All dog training books and classes address teaching your dog the important verbal commands: sit, stay, no, good dog, etc. These are important for obedience and control, but dogs are not limited to understanding your verbal communication. Have you noticed how much your dog watches you? Dogs learn simple lessons by observing your behavior. Your dog's observation of you can easily be utilized to enhance your communication and your relationship with your dog.
- Notice and confirm your dog's observation of you with a mode of nonverbal communication. This can include a nod, wave, wink, smile, etc. This is most effective when you are several feet apart with eye contact. Your dog will take notice and begin to be more observant of you.
- Blend your nonverbal commands with your verbal commands. These are examples of many natural command combinations. When you give the sit command, point to a spot. With repetition, your dog will begin to sit when you point to a spot. When you use the "no" command, shake your head. Before long your dog will understand "no" with the shake of your head. When you say "good dog," shake your head (as in yes) and your dog will soon understand your approval without you speaking. When you leave your home wave to indicate you are leaving and he is staying.
- Be consistent and reward your dog. Dogs learn through repetition. Use the same nonverbal queues repeatedly. Reward your dog with a treat when she responds to your nonverbal queues. The more time you spend around your dog, the sooner you will see results.
- Be patient. Dogs learn at different rates depending on age, health and intelligence. Consistency and patience will pay off.
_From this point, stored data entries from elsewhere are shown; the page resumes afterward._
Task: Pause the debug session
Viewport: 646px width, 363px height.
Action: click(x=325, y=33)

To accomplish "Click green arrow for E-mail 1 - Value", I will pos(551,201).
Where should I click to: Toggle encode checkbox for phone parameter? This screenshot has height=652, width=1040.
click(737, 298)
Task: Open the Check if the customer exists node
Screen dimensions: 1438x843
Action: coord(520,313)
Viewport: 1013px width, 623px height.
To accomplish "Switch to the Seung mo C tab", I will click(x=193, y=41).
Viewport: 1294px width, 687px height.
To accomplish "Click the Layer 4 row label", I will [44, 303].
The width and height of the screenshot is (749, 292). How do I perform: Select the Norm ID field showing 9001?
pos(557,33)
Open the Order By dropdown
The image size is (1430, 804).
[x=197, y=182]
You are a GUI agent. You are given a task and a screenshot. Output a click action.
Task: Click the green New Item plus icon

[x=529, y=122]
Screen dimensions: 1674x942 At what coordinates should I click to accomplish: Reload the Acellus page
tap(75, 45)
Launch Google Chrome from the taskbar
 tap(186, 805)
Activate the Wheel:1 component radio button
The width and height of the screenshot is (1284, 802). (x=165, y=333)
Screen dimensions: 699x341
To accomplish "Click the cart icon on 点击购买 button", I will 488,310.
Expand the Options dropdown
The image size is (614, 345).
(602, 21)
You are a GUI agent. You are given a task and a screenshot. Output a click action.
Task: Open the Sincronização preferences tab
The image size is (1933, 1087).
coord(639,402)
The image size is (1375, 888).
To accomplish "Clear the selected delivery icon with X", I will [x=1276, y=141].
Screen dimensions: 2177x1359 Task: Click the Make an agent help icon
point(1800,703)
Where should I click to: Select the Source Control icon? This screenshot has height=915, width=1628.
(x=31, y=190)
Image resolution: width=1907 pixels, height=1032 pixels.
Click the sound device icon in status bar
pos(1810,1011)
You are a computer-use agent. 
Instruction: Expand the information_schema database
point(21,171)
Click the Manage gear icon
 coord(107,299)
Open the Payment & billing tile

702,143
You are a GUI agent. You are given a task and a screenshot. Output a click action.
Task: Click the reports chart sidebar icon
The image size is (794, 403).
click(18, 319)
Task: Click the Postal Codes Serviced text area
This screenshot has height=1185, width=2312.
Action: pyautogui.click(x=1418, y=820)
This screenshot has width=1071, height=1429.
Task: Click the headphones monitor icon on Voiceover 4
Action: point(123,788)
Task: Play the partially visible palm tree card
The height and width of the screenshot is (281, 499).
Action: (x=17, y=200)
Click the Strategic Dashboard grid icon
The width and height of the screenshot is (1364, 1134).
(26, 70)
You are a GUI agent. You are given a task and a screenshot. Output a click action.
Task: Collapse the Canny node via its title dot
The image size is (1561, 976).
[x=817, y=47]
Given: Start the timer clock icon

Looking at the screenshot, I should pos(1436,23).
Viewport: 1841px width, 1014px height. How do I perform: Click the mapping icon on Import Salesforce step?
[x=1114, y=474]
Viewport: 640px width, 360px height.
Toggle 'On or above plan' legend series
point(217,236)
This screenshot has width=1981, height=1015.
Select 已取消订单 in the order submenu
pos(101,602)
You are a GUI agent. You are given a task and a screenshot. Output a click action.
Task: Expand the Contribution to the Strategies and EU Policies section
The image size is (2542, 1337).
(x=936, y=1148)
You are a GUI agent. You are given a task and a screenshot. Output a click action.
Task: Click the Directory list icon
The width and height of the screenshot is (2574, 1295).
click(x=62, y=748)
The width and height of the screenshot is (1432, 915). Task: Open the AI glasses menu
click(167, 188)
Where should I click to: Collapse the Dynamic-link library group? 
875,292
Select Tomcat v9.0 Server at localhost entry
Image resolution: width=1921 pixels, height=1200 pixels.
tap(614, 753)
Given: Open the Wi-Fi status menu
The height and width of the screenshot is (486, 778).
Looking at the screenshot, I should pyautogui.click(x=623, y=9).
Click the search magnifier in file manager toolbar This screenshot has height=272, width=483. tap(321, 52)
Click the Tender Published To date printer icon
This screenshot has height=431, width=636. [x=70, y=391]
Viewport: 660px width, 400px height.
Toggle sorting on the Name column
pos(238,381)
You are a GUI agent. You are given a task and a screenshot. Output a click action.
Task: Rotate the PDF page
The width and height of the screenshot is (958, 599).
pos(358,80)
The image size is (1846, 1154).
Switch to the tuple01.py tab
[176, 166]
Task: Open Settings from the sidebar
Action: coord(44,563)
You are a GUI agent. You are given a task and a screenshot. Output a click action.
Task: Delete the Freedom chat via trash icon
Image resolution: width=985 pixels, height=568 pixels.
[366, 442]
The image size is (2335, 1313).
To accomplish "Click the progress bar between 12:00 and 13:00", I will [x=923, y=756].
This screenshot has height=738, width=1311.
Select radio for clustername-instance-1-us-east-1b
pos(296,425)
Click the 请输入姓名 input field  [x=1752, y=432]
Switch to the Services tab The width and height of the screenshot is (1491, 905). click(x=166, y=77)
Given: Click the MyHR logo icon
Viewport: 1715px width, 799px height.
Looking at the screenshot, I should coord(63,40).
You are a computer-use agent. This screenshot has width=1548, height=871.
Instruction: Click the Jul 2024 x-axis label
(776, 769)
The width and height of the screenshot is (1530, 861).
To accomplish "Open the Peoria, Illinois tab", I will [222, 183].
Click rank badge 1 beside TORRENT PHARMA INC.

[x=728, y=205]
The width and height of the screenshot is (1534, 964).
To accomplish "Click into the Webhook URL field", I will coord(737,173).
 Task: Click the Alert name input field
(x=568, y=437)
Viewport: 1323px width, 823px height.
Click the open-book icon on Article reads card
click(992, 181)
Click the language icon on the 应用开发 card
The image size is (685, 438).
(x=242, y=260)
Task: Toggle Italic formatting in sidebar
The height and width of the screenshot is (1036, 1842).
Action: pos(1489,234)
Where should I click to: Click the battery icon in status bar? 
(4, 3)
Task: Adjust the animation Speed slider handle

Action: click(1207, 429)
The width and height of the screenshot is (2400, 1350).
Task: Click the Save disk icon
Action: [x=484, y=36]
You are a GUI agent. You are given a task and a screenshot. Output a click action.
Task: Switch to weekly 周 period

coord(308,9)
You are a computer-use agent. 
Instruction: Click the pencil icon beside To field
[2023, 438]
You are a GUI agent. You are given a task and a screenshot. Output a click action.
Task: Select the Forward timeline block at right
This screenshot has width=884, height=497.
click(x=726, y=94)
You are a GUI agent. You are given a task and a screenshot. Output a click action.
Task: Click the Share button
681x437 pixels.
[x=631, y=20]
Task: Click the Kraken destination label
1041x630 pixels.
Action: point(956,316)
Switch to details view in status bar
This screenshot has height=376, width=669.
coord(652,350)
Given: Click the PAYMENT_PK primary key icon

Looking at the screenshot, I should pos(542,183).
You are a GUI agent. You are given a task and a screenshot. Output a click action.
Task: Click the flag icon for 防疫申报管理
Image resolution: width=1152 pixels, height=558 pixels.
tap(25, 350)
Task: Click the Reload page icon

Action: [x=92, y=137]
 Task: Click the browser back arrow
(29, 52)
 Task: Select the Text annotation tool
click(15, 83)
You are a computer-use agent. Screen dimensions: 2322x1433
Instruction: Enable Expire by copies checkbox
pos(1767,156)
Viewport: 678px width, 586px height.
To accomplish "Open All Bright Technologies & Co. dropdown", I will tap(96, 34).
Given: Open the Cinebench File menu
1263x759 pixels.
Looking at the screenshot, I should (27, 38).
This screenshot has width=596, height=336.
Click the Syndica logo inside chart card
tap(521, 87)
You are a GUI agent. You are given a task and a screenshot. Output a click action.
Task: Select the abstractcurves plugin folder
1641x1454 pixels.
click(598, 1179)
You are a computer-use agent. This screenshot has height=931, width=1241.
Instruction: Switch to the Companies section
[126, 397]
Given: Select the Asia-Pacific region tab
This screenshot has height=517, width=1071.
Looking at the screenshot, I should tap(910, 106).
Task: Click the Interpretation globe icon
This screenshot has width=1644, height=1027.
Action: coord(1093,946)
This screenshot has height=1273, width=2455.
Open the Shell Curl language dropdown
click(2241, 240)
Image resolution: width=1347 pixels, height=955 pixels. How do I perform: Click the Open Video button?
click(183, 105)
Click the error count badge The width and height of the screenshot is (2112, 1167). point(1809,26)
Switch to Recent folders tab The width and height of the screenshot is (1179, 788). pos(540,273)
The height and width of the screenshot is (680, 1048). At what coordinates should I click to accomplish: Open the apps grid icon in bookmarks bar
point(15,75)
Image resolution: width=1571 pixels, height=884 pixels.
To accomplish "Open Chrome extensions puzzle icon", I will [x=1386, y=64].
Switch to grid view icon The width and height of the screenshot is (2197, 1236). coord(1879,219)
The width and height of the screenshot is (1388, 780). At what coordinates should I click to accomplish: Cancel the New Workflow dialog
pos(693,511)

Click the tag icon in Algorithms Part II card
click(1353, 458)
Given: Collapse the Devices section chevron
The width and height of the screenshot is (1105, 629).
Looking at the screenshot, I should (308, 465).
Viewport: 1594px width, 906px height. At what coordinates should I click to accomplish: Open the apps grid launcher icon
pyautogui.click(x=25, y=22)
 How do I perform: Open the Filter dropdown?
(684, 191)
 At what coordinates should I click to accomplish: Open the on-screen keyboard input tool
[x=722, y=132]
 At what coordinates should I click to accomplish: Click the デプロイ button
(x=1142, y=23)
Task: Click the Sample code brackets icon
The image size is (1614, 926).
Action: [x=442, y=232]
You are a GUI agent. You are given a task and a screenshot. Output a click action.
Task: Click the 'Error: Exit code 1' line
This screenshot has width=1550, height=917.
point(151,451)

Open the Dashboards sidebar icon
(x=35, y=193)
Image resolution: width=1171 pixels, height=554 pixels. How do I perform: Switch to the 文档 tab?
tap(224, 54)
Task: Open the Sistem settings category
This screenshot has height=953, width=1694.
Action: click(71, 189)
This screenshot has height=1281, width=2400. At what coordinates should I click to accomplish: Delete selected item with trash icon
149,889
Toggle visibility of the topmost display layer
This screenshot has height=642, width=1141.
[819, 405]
- Routines help dogs feel comfortable and secure with you and their environment. A consistent morning routine will help your dog anticipate and cooperate with your expectations. Consistent feeding and outdoor times lets your dog know what to expect and increases his comfort and security. A predictable routine and environment makes for a happier dog.
- Expand on your communication. Glare challengingly and your dog is ready to play. Glance toward the door and she excites in anticipation of going outside or of a visitor's arrival. Use a firm voice when a command is important. Speak in soft tones when you'd like soothe and comfort your dog.
Following these steps will enhance your relationship with your dog. You will become more in tune with each other. Your dog will be happier and healthier. You will find her easier to manage and your time together, more rewarding.